§ Instructions to follow: All records are to be transcribed in full; any pictures among them are to be skipped.
===== Data =====
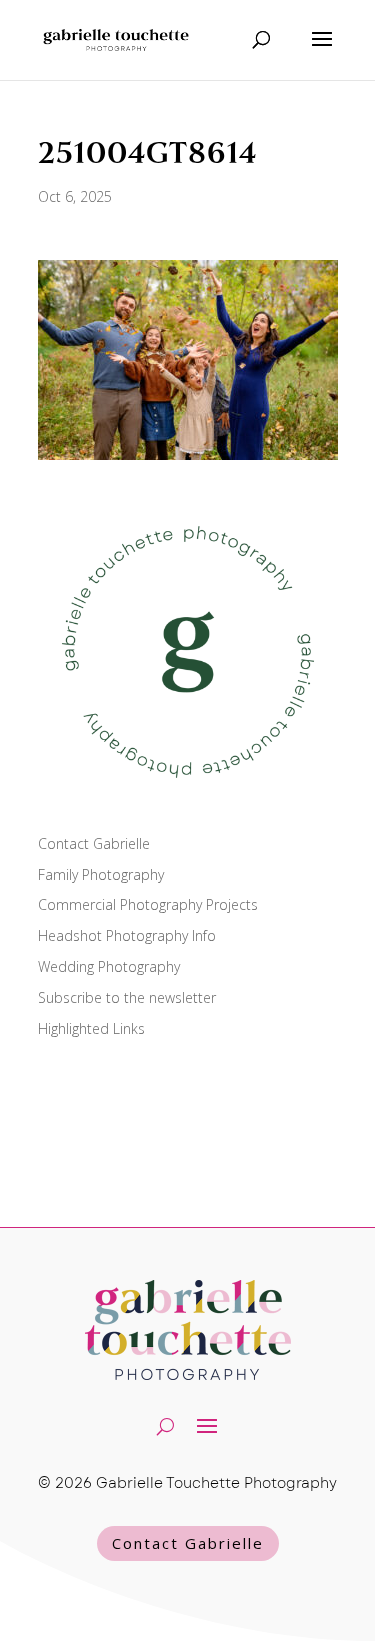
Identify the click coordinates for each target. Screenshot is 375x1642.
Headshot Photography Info (127, 935)
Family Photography (101, 874)
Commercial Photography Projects (148, 904)
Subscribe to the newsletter (127, 997)
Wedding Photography (109, 966)
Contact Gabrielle (94, 843)
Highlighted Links (91, 1028)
=====
§ Solution for this problem:
Identify the click coordinates for each target. Screenshot is 375x1642.
Headshot Photography Info (127, 935)
Family Photography (101, 874)
Commercial Photography Projects (148, 904)
Subscribe to the newsletter (127, 997)
Wedding Photography (109, 966)
Contact Gabrielle (94, 843)
Highlighted Links (91, 1028)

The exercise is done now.